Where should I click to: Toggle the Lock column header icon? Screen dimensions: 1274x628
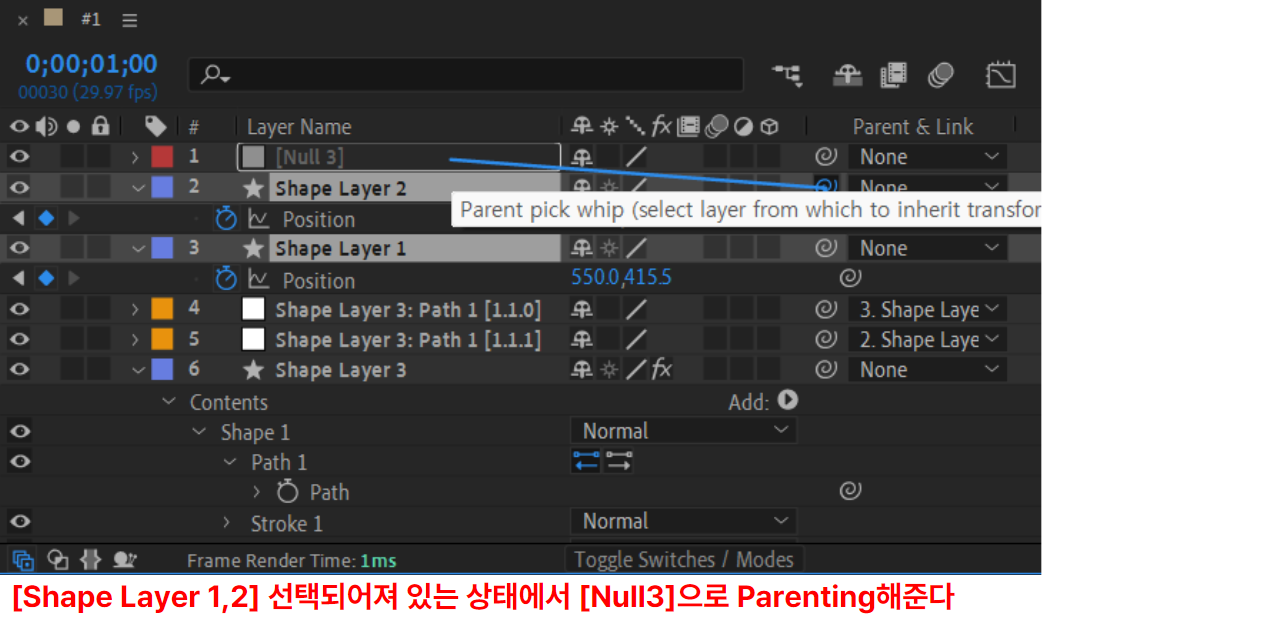pos(100,126)
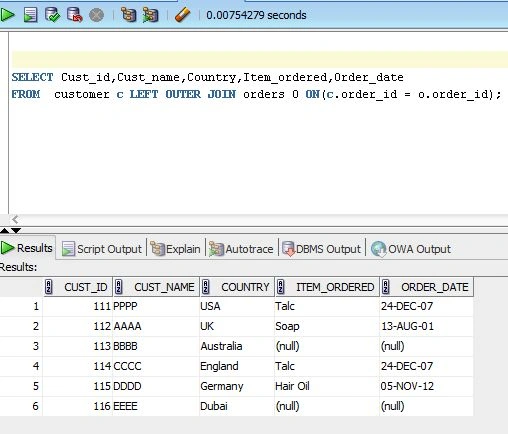508x434 pixels.
Task: Click scroll-left arrow of editor scrollbar
Action: tap(15, 219)
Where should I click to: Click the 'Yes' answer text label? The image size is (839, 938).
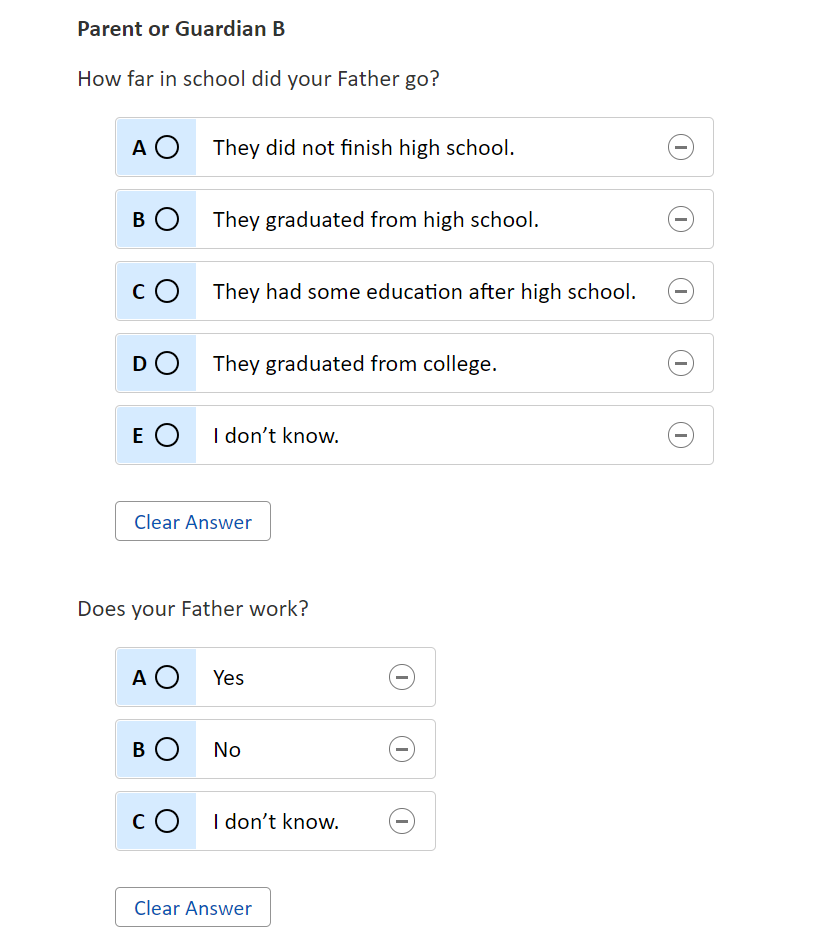(229, 678)
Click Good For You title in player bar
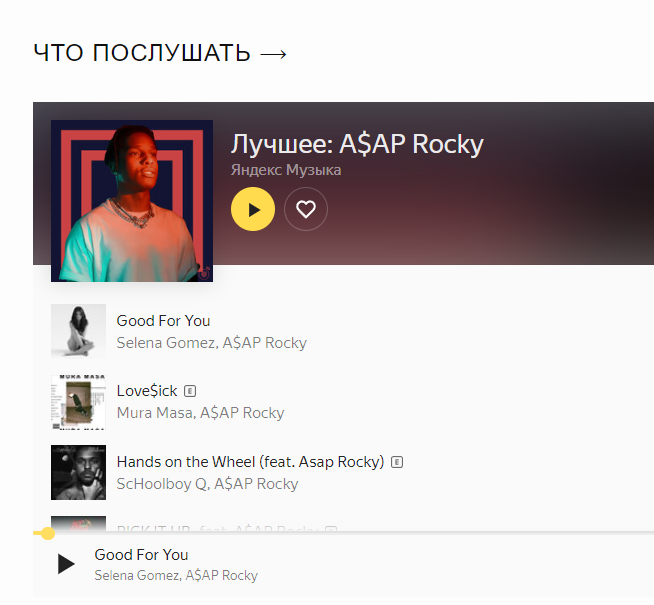 pyautogui.click(x=141, y=555)
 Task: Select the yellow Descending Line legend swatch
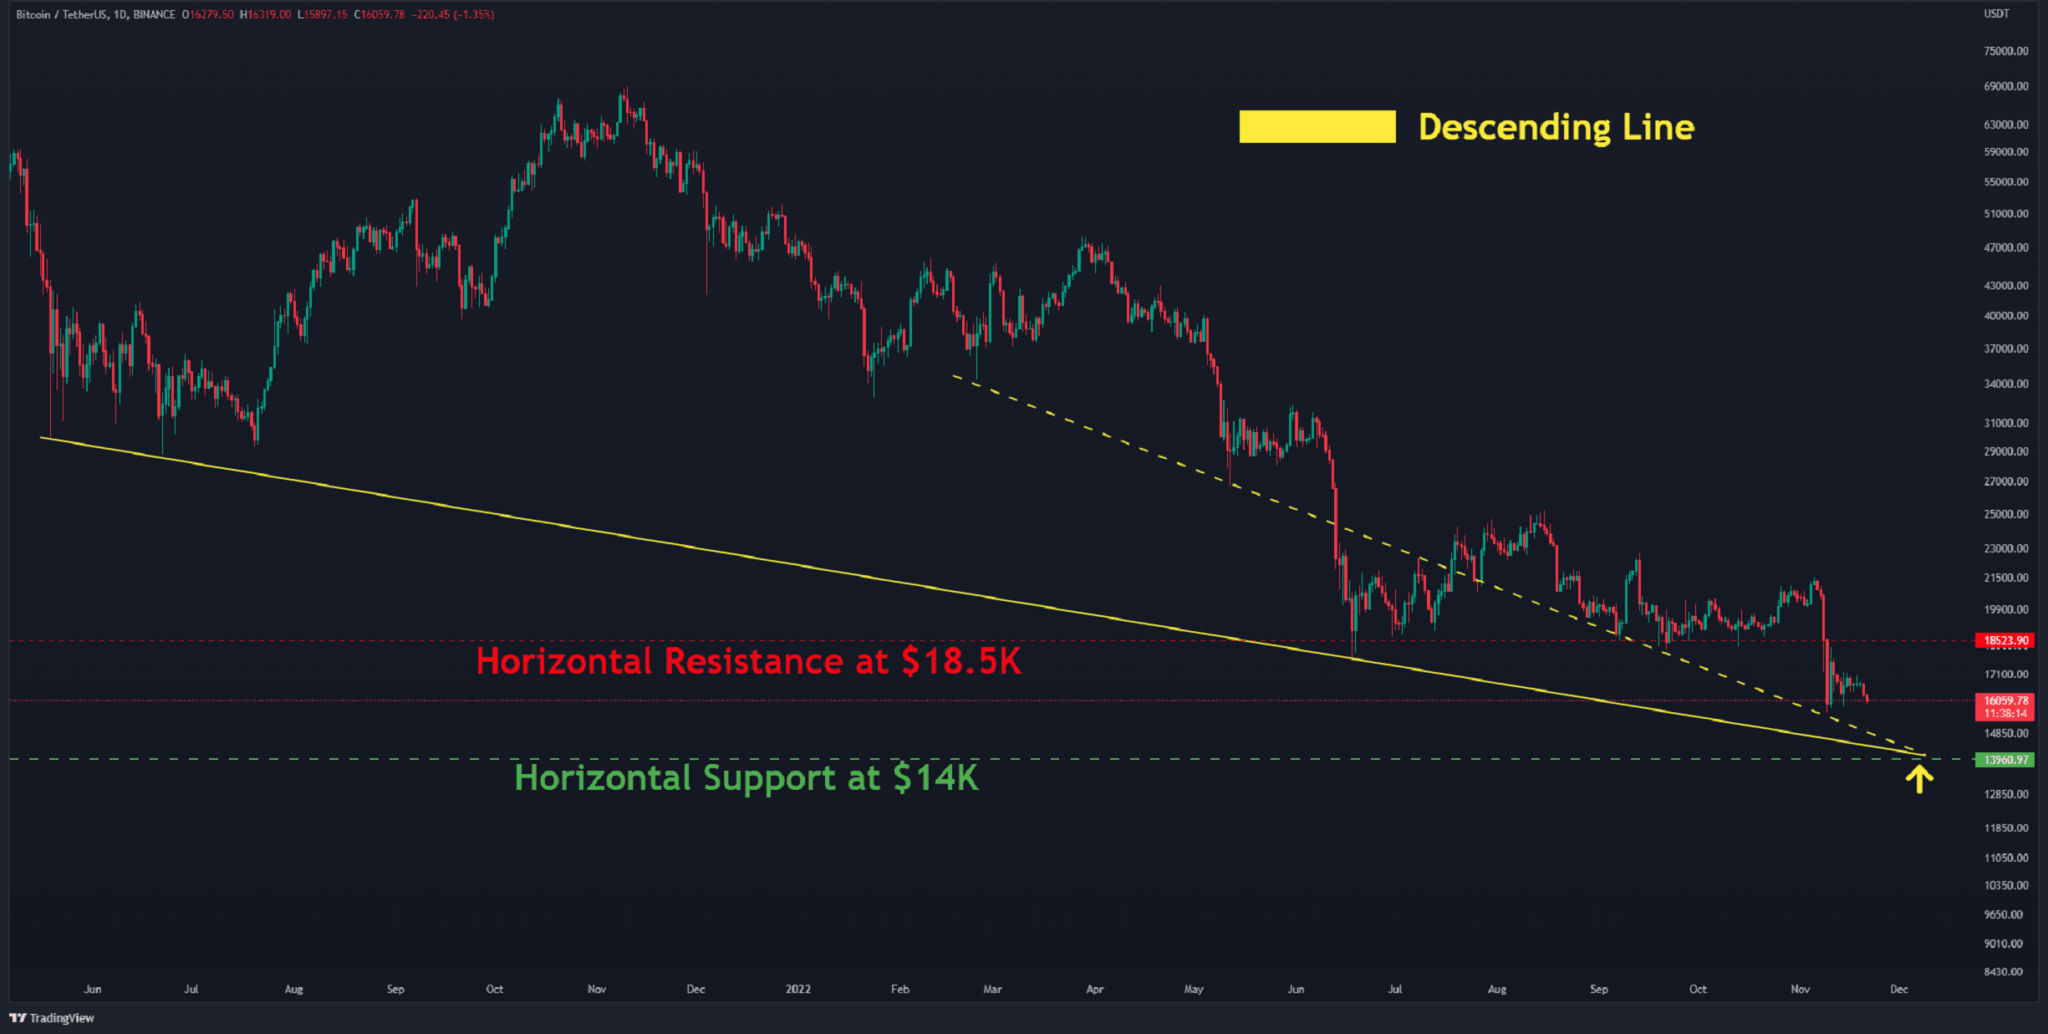[x=1316, y=127]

──────

■ Exercise prompt ■
Every entry must be retyped exactly, with the pictures removed.

■ Answer for this exercise ■
Where should I click to: Toggle the Lock column header icon? Screen dimensions: 1274x628
pos(100,126)
508x434 pixels.
Task: Click scroll-left arrow of editor scrollbar
Action: tap(15, 219)
Where should I click to: Click the 'Yes' answer text label? The image size is (839, 938).
(229, 678)
Click Good For You title in player bar
 pyautogui.click(x=141, y=555)
 Task: Select the yellow Descending Line legend swatch
[x=1316, y=127]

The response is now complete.